Exhibition Launch
5pm, Thursday 7 March 2019
Gallery Downstairs, RHSV.
Free event.
Research: Harry Blutstein
In 1956, an Olympic year, the world was beset with Cold War anxieties. Tensions between East and West had been heightened less than a month before the Games when the USSR invaded Hungary to crush an uprising. Then Israeli, French and British armies invaded and occupied Egypt’s Sinai and Suez Canal Zone. Would the Melbourne Olympic Games be remembered as the “friendly” Games, a sea of tranquillity in a stormy world, or would they become a victim of the Cold War? Would our moment in the sun be blown away by revolutions and wars raging over 15,000 kilometres away?

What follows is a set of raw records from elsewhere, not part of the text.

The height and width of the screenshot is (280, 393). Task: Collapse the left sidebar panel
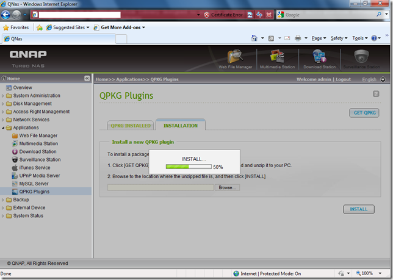[87, 79]
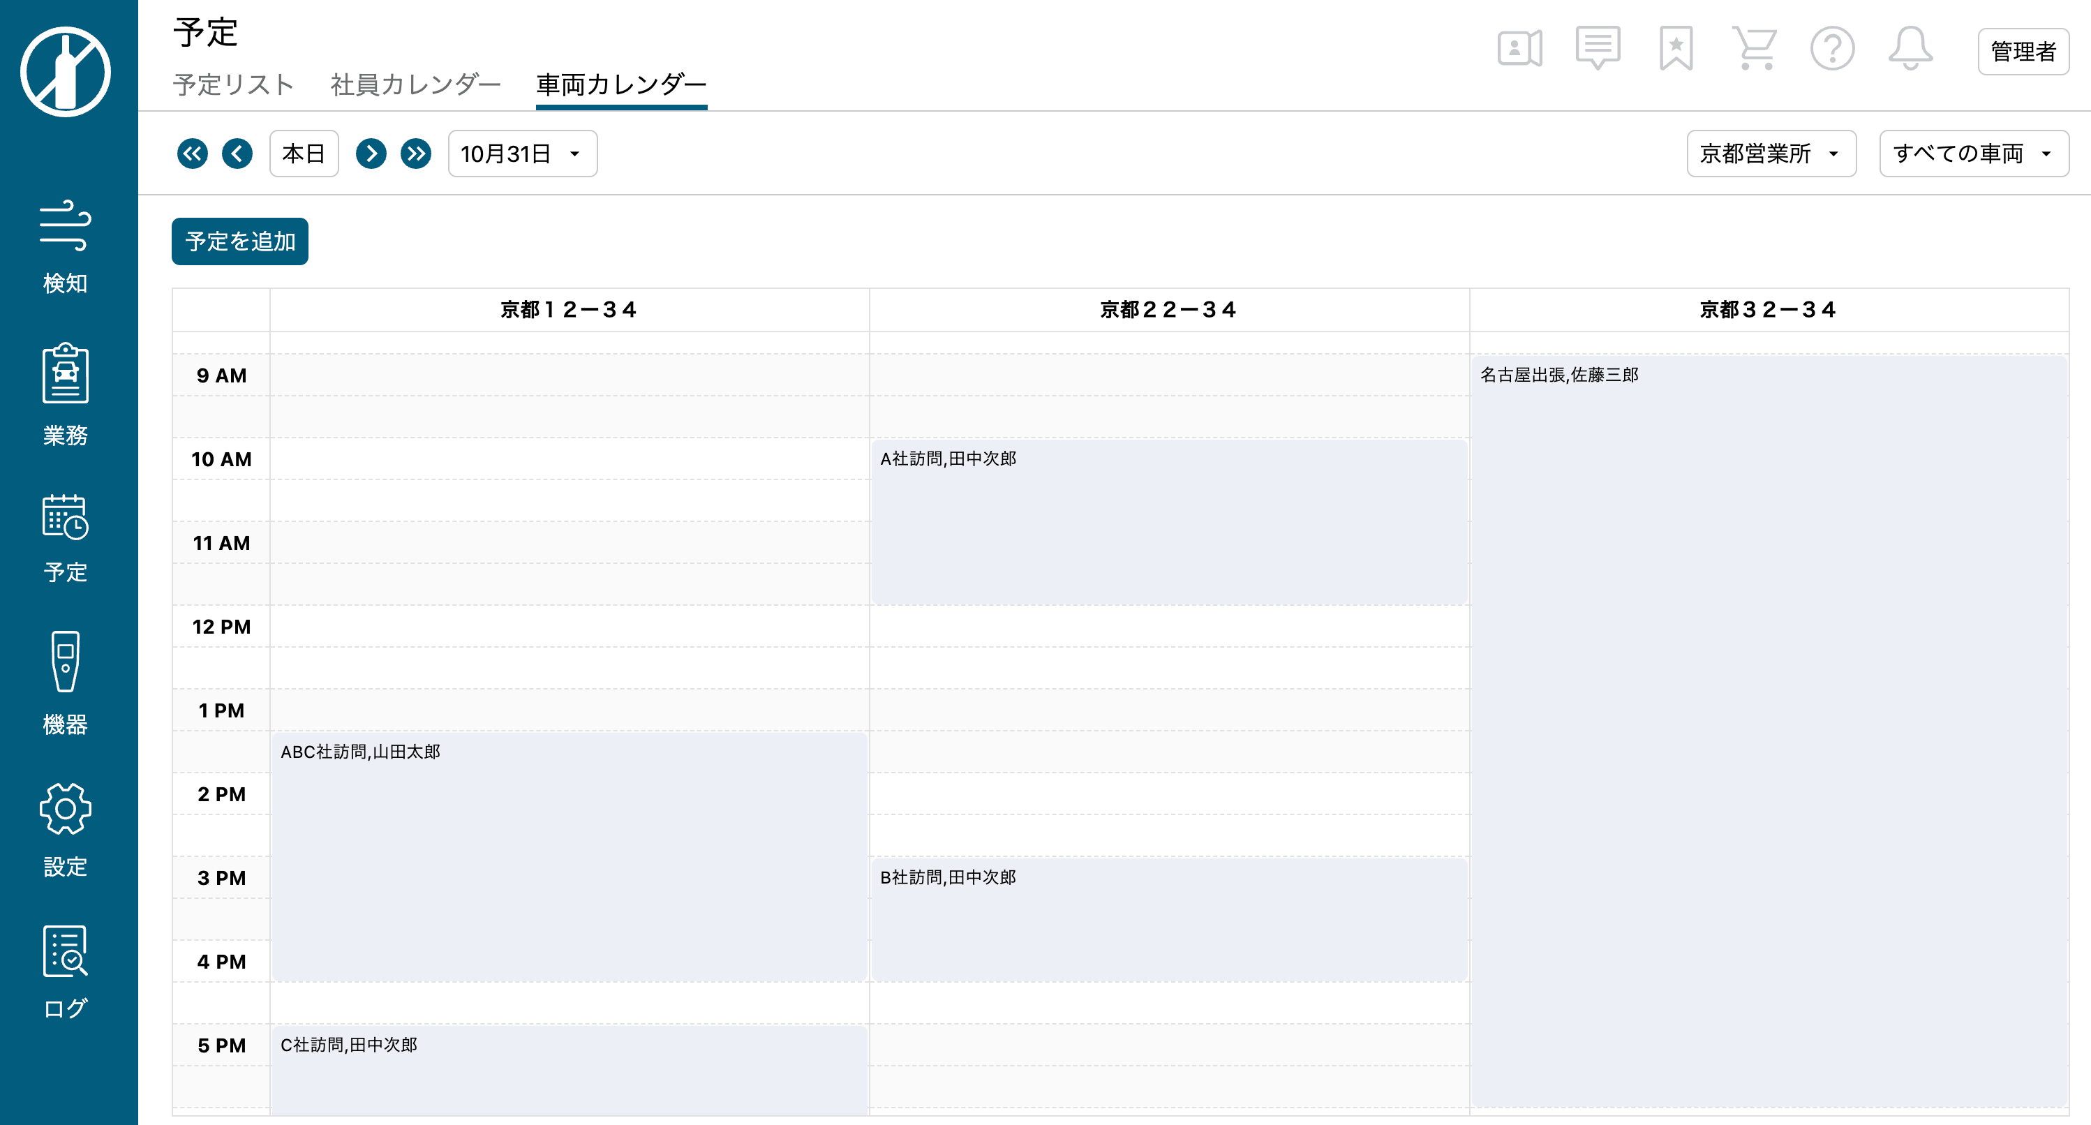
Task: Click the bookmark star icon
Action: tap(1675, 49)
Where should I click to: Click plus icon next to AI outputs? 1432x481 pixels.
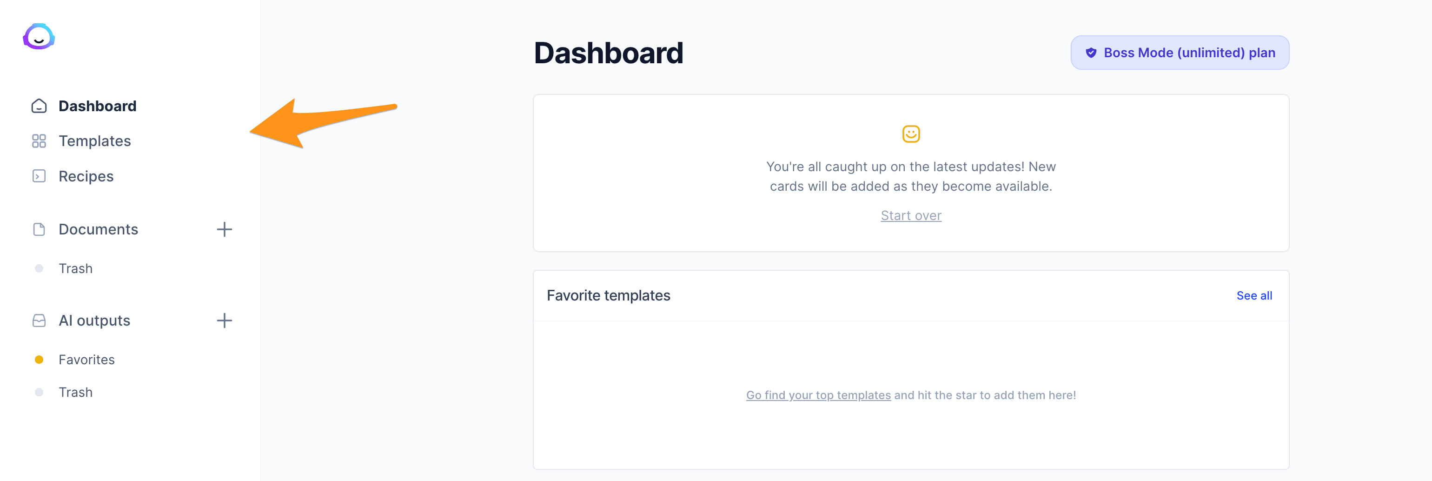click(224, 320)
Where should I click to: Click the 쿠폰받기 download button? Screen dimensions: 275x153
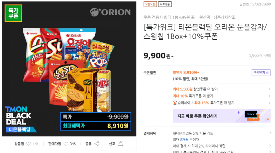(261, 73)
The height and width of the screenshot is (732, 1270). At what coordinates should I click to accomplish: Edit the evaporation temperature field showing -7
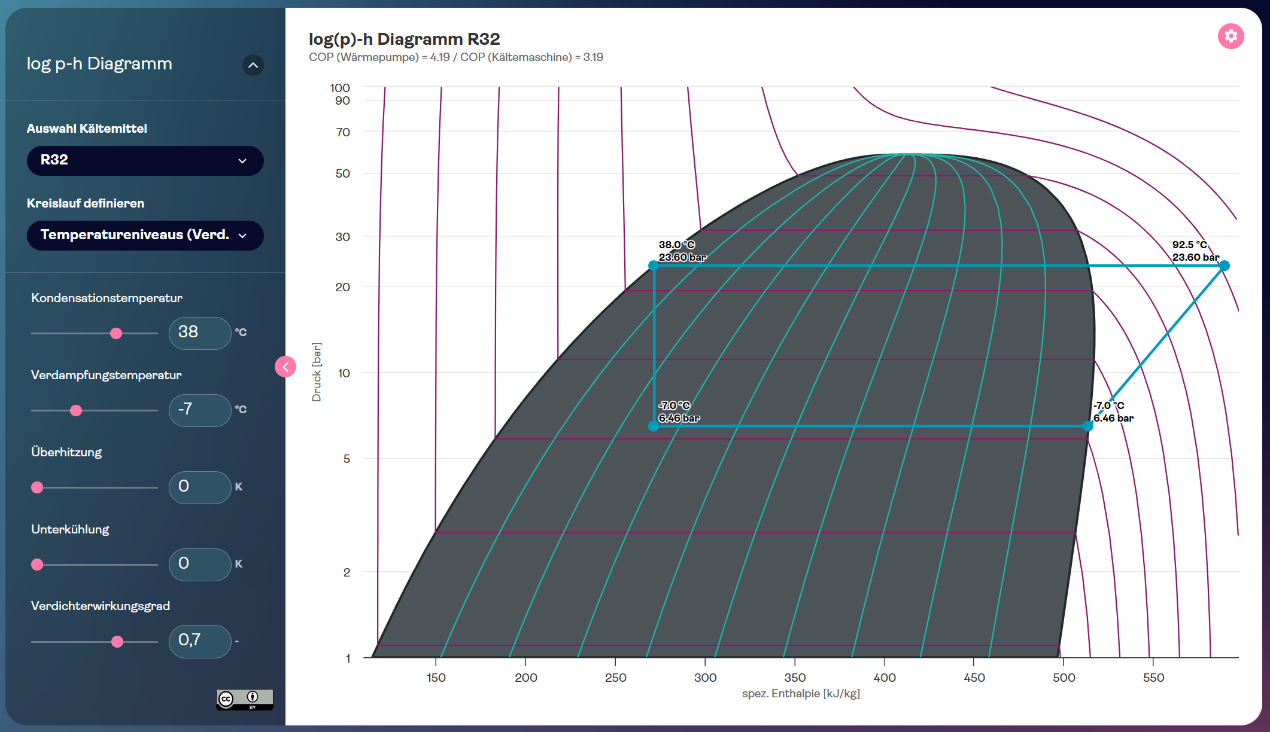[199, 410]
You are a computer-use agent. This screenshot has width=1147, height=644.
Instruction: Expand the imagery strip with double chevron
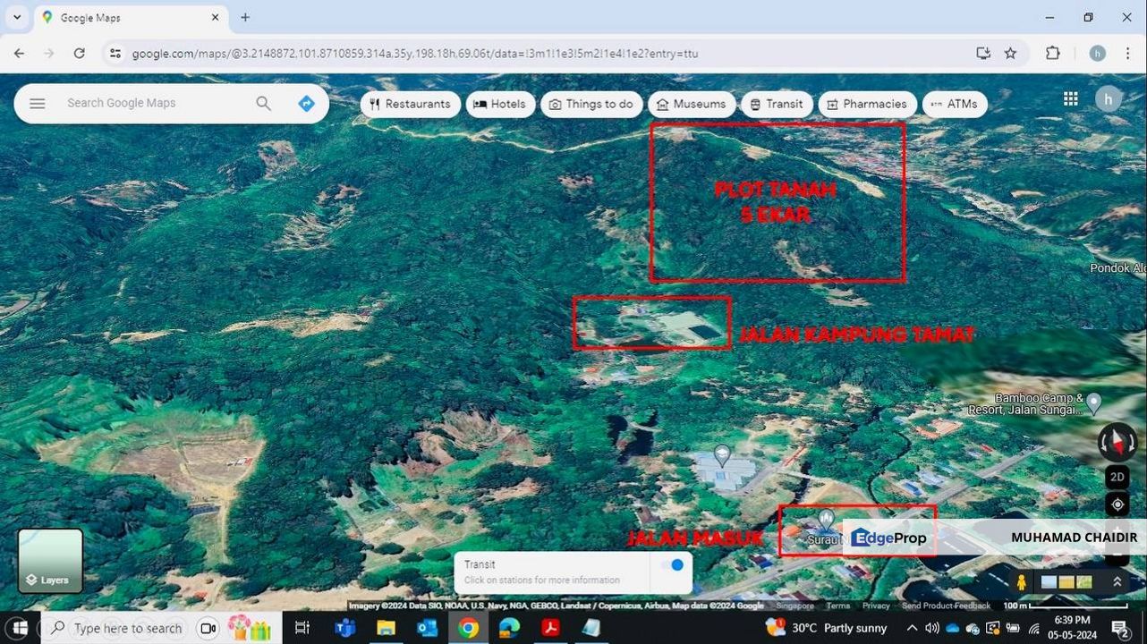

Reporting on the Olympic Games for The New Yorker Magazine, sports writer John Lardner suggested that Melbourne had found the antidote for the tensions that plagued the rest of the world. “Australia is enjoying almost a world monopoly on peace, harmony, civility, understanding, and other such symptoms of civilization and good breeding, while Europe is behaving like someone you would think twice about introducing to your sister.”
Keeping Australia safe from the frigid winds of the Cold War was ASIO. However it had never faced a challenge like the one posed by the Olympic Games. Its forte was hunting down “reds under the beds”: local comrades in the universities, unions and the media who might be run as agents of influence by Soviet spies. In 1954, Australians discovered just how real the threat was when Vladimir Petrov defected, as did his wife. He was Third Secretary at the Soviet Embassy in Canberra, as well as being a lieutenant colonel in the KGB.
These factors lead to the Melbourne Olympics becoming the first Cold War Games.